Things were grand and the series continued beautifully until somewhere around books 9 or 10, when a terrible truth became apparent. Lemony Snicket had created quite an elaborate plot, involving international espionage in multilayered organizations of good and evil, and he had absolutely no idea where he was going with this. Book 13, The End (2006) was simply one of the biggest disappointments I have ever read and I hope that children who adored these books had lost interest sufficiently not to be heartbroken. As an adult, I felt more capable of dealing. What's worse is that, as awful as the plot may have been, the writing was still exquisite.

Thus, let's give Lemony Snicket a do-over. He may pretend that the last three to five books of the series never happened, and try it again, perhaps this time having some earthly clue what the hell the resolution is going to be. And in this vein, we are also permitted a remake of the inevitable movie. The 2004 film was not bad in itself, and had some great performances. But it missed the point by being almost too damned realistic.
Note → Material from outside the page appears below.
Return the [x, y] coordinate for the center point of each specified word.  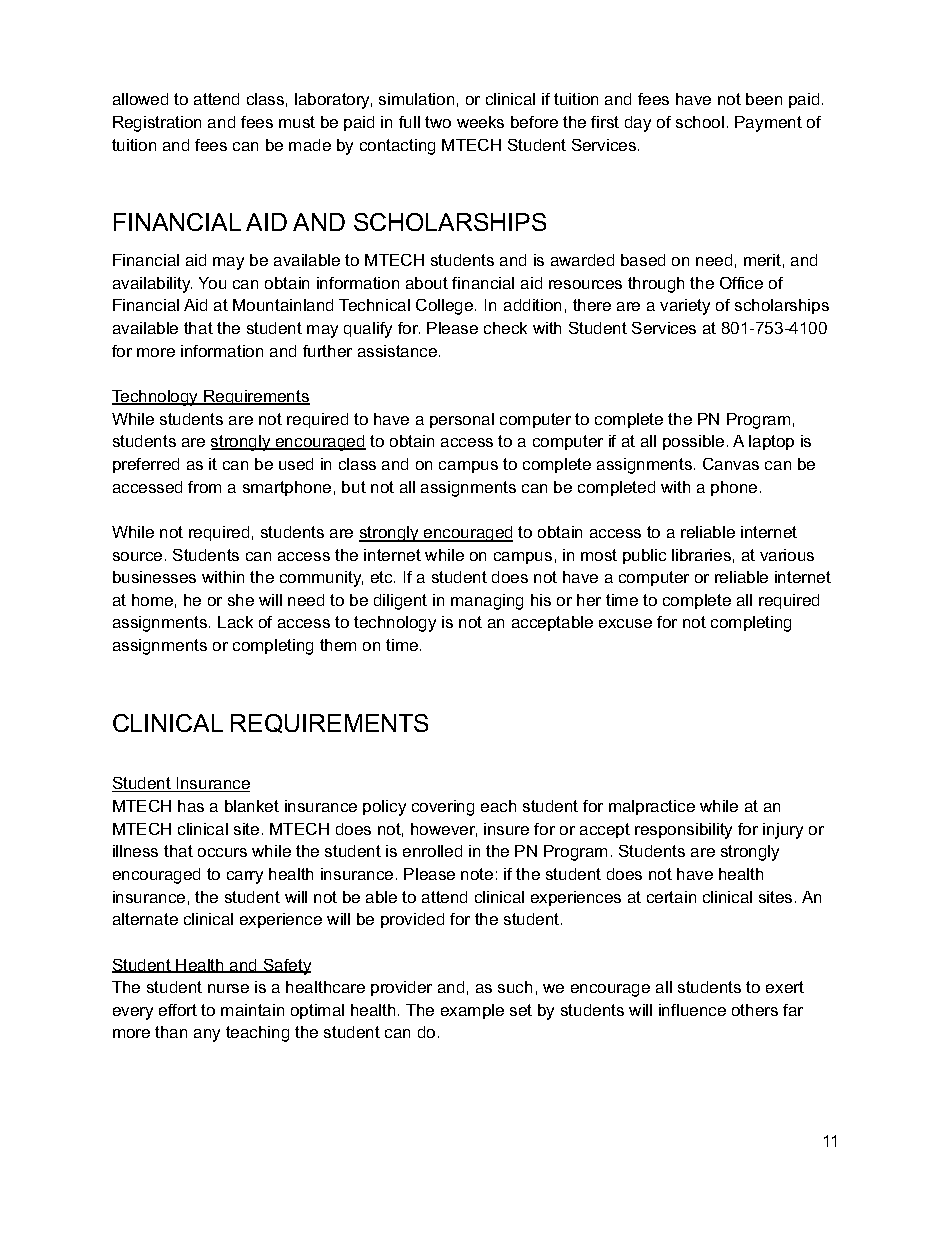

The trouble with filming Snicket's books is that most of their charm is in the writing style. People who saw the movie, which focused heavily on Jim Carrey's portrayal of Count Olaf, without having read the books probably wondered what the big deal was. After all, plot-wise, it's just your standard orphans-in-danger story. Since films of popular novels are unavoidable, might I suggest doing the whole thing in animation, using the magnificent Coraline (2009) as a model for style. It's easier and less scary to put animated children into the perils these particular protagonists face, and outlandish behaviors become far more believable. The entire series has that feeling of fairy-tale unreality anyway. Anyone who saw the film may recall, if you stuck around long enough, that the closing animated credits were the finest part of the movie: gorgeously drawn, full of character and a good deal more exciting than the film they concluded.